TASK REQUIREMENTS |
The answer must consist of the listing, reproduced exactly.

======== EXTRACTED RECORDS ========

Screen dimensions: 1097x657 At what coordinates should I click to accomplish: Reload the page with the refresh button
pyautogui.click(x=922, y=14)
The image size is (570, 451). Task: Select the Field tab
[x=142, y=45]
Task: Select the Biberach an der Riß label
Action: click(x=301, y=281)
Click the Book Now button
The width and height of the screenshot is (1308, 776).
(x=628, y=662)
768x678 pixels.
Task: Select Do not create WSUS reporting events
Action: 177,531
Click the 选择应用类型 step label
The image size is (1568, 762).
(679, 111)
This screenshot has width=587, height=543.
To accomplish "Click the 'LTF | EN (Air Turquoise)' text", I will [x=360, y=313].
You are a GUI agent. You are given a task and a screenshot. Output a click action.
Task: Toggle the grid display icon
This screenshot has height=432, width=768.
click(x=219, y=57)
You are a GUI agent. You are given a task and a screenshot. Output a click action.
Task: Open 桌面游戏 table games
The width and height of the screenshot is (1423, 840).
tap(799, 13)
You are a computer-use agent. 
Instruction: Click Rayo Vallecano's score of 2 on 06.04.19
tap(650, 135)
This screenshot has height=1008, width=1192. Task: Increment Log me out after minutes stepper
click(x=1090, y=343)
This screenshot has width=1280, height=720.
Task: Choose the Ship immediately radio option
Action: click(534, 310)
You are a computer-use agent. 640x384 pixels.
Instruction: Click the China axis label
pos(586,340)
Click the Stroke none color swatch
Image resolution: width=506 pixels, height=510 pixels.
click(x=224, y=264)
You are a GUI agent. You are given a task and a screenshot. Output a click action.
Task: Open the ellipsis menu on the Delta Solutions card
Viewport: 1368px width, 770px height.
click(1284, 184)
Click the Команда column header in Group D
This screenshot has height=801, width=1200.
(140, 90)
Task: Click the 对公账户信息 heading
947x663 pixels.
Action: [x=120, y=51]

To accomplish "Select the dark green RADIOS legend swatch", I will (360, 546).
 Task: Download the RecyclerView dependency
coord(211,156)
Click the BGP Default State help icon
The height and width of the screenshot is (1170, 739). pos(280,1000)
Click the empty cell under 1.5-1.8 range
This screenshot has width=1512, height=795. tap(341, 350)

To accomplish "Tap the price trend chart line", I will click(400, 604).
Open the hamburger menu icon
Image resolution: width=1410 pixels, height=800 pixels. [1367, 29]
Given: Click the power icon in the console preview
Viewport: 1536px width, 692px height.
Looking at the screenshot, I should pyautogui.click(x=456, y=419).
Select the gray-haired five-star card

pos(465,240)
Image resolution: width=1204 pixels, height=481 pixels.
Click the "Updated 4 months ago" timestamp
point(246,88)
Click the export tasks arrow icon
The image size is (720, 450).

========

COMPLETED EXERCISE |
Screen dimensions: 1097x657 At what coordinates should I click to accomplish: Reload the page with the refresh button
pyautogui.click(x=922, y=14)
The image size is (570, 451). Task: Select the Field tab
[x=142, y=45]
Task: Select the Biberach an der Riß label
Action: click(x=301, y=281)
Click the Book Now button
The width and height of the screenshot is (1308, 776).
(x=628, y=662)
768x678 pixels.
Task: Select Do not create WSUS reporting events
Action: 177,531
Click the 选择应用类型 step label
The image size is (1568, 762).
(679, 111)
This screenshot has width=587, height=543.
To accomplish "Click the 'LTF | EN (Air Turquoise)' text", I will [x=360, y=313].
You are a GUI agent. You are given a task and a screenshot. Output a click action.
Task: Toggle the grid display icon
This screenshot has height=432, width=768.
click(x=219, y=57)
You are a GUI agent. You are given a task and a screenshot. Output a click action.
Task: Open 桌面游戏 table games
The width and height of the screenshot is (1423, 840).
tap(799, 13)
You are a computer-use agent. 
Instruction: Click Rayo Vallecano's score of 2 on 06.04.19
tap(650, 135)
This screenshot has height=1008, width=1192. Task: Increment Log me out after minutes stepper
click(x=1090, y=343)
This screenshot has width=1280, height=720.
Task: Choose the Ship immediately radio option
Action: click(534, 310)
You are a computer-use agent. 640x384 pixels.
Instruction: Click the China axis label
pos(586,340)
Click the Stroke none color swatch
Image resolution: width=506 pixels, height=510 pixels.
click(x=224, y=264)
You are a GUI agent. You are given a task and a screenshot. Output a click action.
Task: Open the ellipsis menu on the Delta Solutions card
Viewport: 1368px width, 770px height.
click(1284, 184)
Click the Команда column header in Group D
This screenshot has height=801, width=1200.
(140, 90)
Task: Click the 对公账户信息 heading
947x663 pixels.
Action: [x=120, y=51]

To accomplish "Select the dark green RADIOS legend swatch", I will (360, 546).
 Task: Download the RecyclerView dependency
coord(211,156)
Click the BGP Default State help icon
The height and width of the screenshot is (1170, 739). pos(280,1000)
Click the empty cell under 1.5-1.8 range
This screenshot has width=1512, height=795. tap(341, 350)

To accomplish "Tap the price trend chart line", I will click(400, 604).
Open the hamburger menu icon
Image resolution: width=1410 pixels, height=800 pixels. [1367, 29]
Given: Click the power icon in the console preview
Viewport: 1536px width, 692px height.
Looking at the screenshot, I should pyautogui.click(x=456, y=419).
Select the gray-haired five-star card

pos(465,240)
Image resolution: width=1204 pixels, height=481 pixels.
Click the "Updated 4 months ago" timestamp
point(246,88)
Click the export tasks arrow icon
The image size is (720, 450).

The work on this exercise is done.